## [Excerpted data]

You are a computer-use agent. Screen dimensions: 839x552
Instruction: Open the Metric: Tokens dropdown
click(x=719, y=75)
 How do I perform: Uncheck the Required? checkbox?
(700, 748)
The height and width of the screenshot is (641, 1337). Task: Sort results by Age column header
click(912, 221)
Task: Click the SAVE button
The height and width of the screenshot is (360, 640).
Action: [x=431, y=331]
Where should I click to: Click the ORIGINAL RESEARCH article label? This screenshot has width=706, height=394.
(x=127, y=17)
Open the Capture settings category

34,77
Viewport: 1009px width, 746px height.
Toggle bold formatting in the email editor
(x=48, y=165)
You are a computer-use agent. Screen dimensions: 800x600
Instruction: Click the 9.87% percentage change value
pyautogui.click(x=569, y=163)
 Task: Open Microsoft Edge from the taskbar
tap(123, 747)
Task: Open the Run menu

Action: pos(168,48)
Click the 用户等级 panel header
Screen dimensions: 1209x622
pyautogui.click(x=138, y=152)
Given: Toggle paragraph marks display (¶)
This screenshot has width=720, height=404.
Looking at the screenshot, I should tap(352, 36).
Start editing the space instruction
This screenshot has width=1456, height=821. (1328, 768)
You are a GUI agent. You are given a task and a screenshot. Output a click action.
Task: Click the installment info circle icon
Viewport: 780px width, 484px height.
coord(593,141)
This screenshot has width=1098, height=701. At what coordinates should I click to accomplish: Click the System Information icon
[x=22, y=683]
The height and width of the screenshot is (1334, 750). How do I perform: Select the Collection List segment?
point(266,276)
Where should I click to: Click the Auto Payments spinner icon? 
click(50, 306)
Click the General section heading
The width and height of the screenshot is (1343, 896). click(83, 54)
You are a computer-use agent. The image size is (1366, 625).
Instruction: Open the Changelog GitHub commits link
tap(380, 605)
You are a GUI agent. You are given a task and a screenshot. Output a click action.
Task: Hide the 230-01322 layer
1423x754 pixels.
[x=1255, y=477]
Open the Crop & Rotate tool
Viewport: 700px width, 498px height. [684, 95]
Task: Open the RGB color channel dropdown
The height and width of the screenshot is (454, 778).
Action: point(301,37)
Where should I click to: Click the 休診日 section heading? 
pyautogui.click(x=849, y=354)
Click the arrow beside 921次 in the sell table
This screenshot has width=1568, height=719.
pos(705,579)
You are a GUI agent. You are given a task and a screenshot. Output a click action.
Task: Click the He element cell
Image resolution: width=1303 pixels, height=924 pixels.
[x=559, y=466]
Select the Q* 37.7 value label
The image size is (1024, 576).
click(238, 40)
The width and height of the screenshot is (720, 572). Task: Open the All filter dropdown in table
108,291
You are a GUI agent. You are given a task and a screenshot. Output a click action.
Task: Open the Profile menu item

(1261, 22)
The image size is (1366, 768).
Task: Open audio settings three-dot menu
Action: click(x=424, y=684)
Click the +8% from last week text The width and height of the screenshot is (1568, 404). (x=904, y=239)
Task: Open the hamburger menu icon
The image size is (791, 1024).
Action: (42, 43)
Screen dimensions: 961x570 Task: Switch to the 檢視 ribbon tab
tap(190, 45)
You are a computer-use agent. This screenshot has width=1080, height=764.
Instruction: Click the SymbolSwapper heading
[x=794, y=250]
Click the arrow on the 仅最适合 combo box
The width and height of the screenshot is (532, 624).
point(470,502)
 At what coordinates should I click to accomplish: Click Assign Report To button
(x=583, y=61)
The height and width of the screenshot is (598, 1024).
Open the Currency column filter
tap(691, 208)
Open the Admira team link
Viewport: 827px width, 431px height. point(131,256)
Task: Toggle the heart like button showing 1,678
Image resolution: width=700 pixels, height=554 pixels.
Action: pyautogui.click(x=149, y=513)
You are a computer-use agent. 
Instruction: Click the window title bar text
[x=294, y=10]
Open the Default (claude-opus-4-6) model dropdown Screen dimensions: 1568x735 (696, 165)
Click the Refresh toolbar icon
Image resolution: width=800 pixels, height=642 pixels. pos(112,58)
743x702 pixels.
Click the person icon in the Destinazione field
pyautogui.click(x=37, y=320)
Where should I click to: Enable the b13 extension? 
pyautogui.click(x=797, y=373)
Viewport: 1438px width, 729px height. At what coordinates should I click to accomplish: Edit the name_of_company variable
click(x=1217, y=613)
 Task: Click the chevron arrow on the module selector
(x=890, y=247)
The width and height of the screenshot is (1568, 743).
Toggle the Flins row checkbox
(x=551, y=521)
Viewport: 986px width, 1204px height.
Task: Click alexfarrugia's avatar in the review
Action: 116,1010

## [Action item]
Repeat exactly the lines above from the one with "Task: Hide the 230-01322 layer" up to and including the one with "Task: Click the He element cell". No other line belongs in the reply.

## [Solution for this task]
Task: Hide the 230-01322 layer
1423x754 pixels.
[x=1255, y=477]
Open the Crop & Rotate tool
Viewport: 700px width, 498px height. [684, 95]
Task: Open the RGB color channel dropdown
The height and width of the screenshot is (454, 778).
Action: point(301,37)
Where should I click to: Click the 休診日 section heading? 
pyautogui.click(x=849, y=354)
Click the arrow beside 921次 in the sell table
This screenshot has width=1568, height=719.
pos(705,579)
You are a GUI agent. You are given a task and a screenshot. Output a click action.
Task: Click the He element cell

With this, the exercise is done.